How can Linked Open Data (LOD) be practically applied and taught in archaeological and cultural heritage contexts using QGIS? This poster introduces FAIRyland, a fictional landscape located “somewhere near Sweden during the Minion Period”, developed as an educational playground for geodata processing and FAIRification practices. Inspired by existing training datasets such as AtlantGIS (https://github.com/kacebe/AtlantGIS), FAIRyland enables users to creatively simulate geospatial workflows within a narrative framework.
The fictional setting serves as a sandbox to demonstrate FAIR (Findable, Accessible, Interoperable, Reusable) data principles, including how to structure geodata, transform it into LOD, and interlink it with existing knowledge graphs such as Wikidata. Using the open-source SPARQLing Unicorn QGIS Plugin, georeferenced features in FAIRyland – such as meteor craters, ancient roads, mythical input zones, and even archaeological meatball sites – are semantically enriched and linked to Wikidata.

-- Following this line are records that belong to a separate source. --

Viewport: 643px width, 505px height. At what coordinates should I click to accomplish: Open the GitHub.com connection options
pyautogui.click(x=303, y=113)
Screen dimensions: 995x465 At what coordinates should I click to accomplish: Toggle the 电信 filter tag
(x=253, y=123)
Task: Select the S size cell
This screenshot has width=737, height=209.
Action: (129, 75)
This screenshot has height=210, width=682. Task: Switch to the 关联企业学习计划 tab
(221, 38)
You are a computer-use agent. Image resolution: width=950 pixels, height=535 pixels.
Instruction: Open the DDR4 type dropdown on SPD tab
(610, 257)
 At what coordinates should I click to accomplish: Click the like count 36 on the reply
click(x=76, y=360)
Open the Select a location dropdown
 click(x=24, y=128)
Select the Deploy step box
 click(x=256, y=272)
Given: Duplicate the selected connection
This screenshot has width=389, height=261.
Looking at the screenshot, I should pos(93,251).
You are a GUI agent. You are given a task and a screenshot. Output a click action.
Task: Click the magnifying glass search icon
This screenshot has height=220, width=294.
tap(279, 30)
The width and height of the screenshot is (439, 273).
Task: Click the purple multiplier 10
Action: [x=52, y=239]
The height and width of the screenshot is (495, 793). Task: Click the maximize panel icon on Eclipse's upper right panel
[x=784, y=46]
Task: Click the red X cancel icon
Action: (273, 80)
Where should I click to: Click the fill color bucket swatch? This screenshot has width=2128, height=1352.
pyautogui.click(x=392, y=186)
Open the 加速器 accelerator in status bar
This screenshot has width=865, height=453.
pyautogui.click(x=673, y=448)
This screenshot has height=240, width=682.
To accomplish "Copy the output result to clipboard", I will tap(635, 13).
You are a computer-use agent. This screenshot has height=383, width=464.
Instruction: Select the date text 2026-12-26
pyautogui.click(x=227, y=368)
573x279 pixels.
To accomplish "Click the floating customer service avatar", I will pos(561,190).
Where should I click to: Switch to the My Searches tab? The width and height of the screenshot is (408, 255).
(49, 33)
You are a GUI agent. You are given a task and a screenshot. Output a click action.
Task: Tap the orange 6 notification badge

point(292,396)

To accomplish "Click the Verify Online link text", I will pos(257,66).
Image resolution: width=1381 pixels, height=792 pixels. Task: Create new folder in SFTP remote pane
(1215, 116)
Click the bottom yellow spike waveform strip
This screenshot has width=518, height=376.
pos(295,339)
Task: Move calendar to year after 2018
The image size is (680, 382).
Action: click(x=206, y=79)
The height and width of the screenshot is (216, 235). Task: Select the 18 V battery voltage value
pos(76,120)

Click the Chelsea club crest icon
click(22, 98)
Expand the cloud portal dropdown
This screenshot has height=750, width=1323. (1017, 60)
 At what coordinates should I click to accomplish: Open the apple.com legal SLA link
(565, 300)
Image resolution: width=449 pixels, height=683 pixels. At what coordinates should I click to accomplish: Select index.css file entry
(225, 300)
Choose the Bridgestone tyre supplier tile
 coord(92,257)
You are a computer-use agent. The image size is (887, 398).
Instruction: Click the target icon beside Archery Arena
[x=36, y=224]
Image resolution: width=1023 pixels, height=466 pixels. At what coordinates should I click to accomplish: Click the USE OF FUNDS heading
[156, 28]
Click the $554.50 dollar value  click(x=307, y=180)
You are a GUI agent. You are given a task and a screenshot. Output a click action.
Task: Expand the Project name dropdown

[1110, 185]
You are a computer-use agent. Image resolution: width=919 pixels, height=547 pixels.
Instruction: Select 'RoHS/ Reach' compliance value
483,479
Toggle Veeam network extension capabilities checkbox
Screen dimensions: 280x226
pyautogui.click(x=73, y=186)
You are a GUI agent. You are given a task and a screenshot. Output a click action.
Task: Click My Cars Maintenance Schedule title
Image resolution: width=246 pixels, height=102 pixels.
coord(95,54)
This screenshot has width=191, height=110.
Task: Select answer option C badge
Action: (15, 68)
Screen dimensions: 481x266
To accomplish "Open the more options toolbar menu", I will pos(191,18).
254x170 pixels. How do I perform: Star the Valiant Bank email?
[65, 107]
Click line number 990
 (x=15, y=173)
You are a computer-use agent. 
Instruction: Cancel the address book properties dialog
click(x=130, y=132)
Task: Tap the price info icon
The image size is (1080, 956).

The poster showcases good practices for cultural heritage data training: creating narrative-driven geodata, applying SPARQL queries in QGIS, transforming vector layers to RDF, and generating FAIR metadata. It encourages the community to contribute datasets via GitHub and develop tutorials under open licences. Using playful but technically valid examples, FAIRyland becomes a collaborative testing ground for learning to use semantic web technologies in archaeology.
Ultimately, this poster argues for the power of fictional yet structured data to teach core skills in geoinformatics and semantic modelling, promoting Open Science and reusable workflows in cultural heritage data management.